Would you please reproduce all the entries exactly, leaving the pictures out?

┌──

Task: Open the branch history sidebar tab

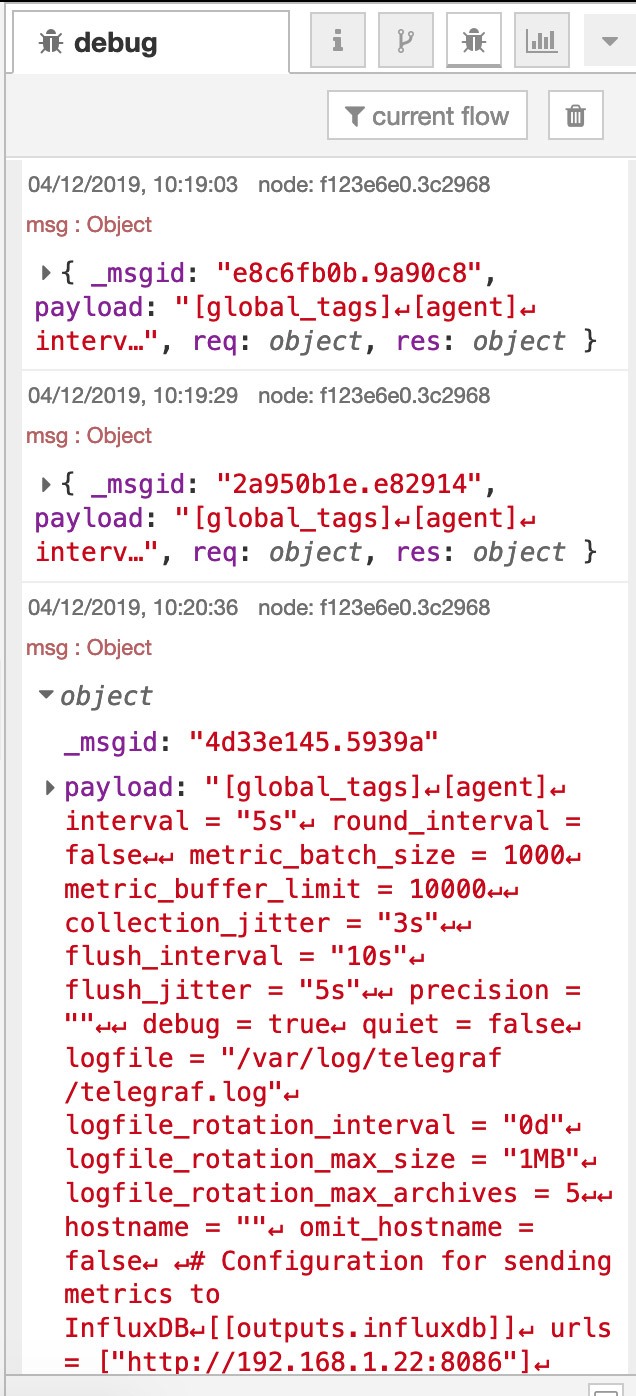Action: [406, 40]
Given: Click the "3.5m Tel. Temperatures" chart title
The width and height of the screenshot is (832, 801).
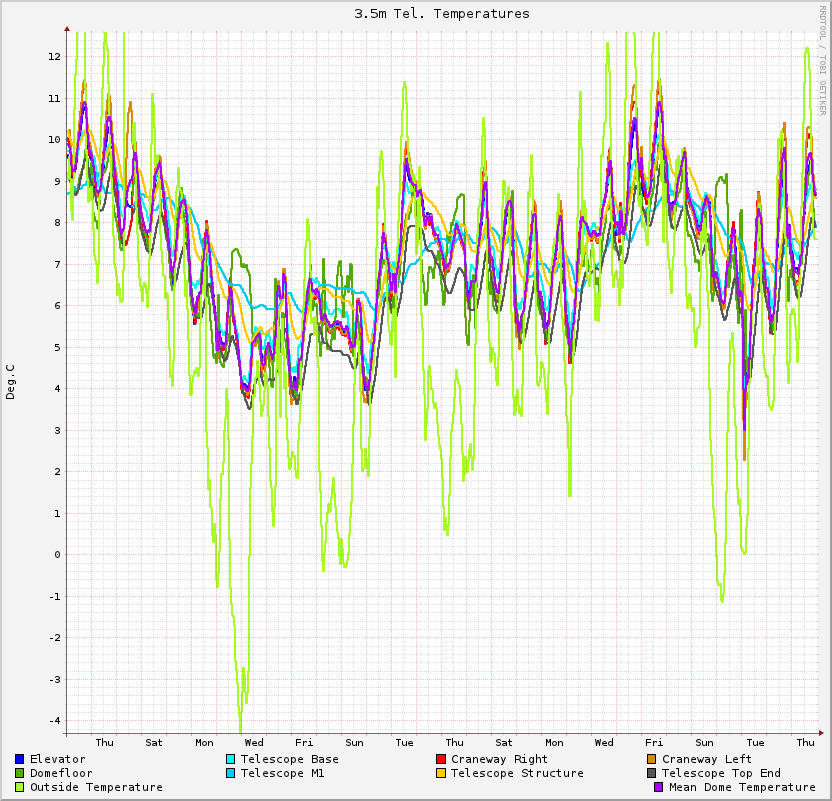Looking at the screenshot, I should coord(442,14).
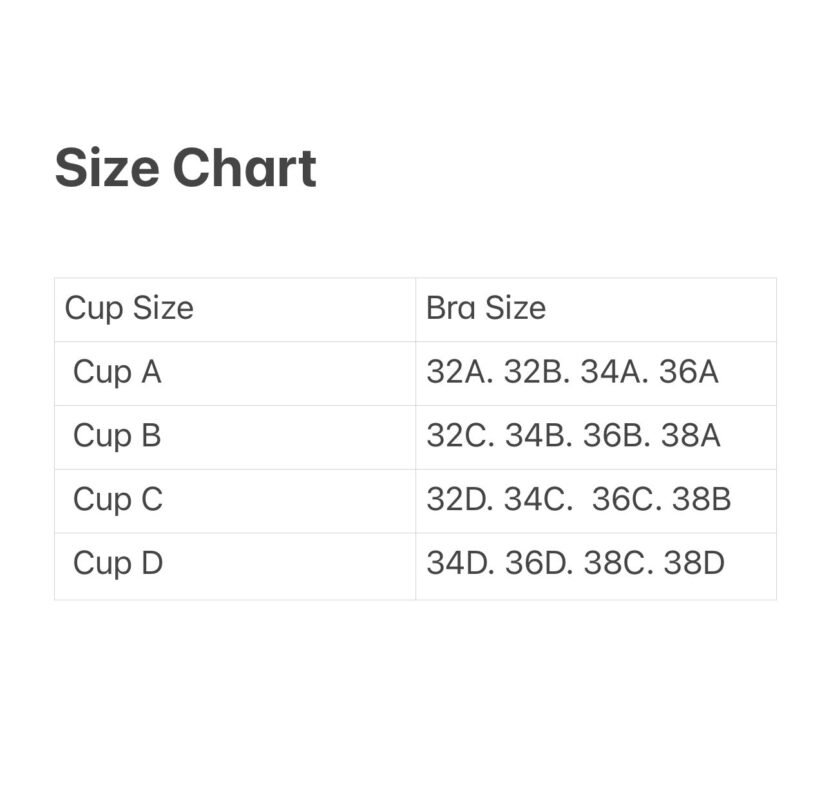Click the 38A bra size text

click(691, 436)
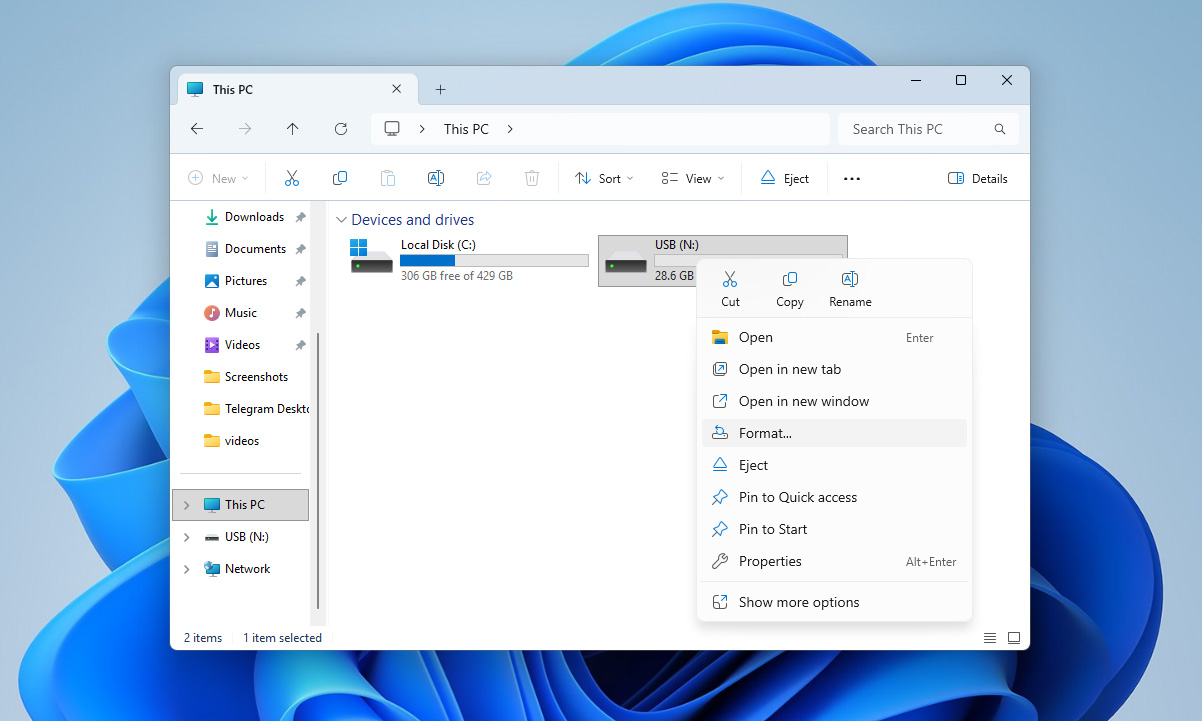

└──

EXPECTED ANSWER:
Task: Open the branch history sidebar tab

Action: [406, 40]
Given: Click the "3.5m Tel. Temperatures" chart title
The width and height of the screenshot is (832, 801).
Looking at the screenshot, I should coord(442,14).
Click the 38A bra size text

click(691, 436)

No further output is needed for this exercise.